*** Opening Supplied information ***

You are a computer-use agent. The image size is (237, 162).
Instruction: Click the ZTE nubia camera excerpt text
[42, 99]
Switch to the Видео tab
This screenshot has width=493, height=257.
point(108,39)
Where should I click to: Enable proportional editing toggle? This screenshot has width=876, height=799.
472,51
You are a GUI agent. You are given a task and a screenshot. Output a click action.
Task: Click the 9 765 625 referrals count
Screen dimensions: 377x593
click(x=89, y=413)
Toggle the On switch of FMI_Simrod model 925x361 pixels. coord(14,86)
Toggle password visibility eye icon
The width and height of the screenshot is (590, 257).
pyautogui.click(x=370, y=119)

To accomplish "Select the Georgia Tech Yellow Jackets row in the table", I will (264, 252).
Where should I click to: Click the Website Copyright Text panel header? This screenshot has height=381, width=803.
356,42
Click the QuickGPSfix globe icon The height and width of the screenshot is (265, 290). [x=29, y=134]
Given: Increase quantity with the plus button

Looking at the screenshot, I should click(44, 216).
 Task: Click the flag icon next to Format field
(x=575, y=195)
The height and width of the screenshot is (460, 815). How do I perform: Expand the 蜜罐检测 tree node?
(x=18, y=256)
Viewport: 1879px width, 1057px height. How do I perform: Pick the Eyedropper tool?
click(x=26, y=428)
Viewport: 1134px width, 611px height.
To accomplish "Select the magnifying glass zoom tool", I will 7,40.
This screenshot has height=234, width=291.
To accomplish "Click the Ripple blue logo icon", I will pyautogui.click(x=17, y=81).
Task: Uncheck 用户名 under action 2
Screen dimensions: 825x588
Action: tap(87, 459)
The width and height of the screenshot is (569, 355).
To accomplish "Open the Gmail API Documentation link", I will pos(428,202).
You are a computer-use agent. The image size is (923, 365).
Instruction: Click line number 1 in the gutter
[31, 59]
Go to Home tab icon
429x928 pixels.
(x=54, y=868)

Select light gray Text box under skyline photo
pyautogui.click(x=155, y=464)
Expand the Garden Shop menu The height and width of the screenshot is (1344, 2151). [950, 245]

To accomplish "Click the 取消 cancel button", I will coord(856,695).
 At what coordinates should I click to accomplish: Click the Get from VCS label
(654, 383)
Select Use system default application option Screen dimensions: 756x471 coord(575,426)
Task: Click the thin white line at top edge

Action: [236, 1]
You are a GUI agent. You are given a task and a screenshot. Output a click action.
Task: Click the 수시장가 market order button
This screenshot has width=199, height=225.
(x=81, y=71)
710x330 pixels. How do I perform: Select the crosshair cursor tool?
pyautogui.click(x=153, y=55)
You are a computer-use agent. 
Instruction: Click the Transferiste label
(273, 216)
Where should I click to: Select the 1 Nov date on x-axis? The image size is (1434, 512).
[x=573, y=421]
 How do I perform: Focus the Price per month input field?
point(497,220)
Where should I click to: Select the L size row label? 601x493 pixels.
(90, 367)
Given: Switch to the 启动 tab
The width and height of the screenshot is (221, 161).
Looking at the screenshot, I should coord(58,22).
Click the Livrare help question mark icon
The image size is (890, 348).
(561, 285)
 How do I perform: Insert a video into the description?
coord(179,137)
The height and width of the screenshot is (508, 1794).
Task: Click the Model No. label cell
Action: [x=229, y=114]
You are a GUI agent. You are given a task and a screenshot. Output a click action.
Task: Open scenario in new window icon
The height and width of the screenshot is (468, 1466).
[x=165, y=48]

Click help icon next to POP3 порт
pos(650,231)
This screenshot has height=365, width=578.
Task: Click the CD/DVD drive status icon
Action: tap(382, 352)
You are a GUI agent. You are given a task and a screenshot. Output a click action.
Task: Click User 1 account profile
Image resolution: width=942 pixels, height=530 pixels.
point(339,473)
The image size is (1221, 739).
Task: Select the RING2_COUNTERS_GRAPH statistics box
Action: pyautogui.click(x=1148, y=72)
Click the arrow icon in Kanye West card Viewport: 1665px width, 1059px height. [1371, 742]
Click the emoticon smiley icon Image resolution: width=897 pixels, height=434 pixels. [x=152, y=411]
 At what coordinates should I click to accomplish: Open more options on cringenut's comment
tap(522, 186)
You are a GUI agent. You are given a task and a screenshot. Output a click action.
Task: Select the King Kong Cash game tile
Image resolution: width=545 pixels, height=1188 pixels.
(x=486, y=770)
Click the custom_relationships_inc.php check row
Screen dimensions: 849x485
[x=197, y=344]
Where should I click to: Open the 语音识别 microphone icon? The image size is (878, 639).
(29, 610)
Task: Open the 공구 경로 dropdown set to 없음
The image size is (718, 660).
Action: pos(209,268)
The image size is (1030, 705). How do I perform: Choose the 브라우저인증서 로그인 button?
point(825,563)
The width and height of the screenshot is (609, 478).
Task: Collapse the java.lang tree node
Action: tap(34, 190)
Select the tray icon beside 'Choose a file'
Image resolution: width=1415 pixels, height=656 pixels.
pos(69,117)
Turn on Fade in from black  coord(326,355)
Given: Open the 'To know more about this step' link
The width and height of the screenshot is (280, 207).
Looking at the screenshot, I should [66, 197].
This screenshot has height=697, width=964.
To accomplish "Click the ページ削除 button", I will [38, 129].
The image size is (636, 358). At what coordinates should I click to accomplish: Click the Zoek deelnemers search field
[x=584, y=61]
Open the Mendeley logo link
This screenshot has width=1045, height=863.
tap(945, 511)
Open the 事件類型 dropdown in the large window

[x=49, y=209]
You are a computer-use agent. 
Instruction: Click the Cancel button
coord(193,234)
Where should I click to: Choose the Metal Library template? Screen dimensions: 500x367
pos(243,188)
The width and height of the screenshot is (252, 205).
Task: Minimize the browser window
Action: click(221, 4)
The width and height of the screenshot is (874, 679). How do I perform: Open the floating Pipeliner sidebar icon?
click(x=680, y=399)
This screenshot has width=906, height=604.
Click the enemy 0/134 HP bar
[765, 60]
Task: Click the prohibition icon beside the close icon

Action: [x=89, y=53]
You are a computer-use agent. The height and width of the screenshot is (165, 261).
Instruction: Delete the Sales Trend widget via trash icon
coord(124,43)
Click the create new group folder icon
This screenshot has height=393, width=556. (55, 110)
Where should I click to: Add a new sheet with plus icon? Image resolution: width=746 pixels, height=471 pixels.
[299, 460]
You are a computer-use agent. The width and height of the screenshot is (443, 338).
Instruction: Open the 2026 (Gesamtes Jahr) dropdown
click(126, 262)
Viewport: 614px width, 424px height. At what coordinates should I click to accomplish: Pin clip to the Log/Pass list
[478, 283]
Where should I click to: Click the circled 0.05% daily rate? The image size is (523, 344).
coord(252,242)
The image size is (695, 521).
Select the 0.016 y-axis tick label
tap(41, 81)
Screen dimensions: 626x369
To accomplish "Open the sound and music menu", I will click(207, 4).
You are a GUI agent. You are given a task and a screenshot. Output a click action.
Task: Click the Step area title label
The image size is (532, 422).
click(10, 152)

*** Closing Supplied information ***

The task: Only a number is expected here: how many lines of the records above contain "computer".

Written answer: 6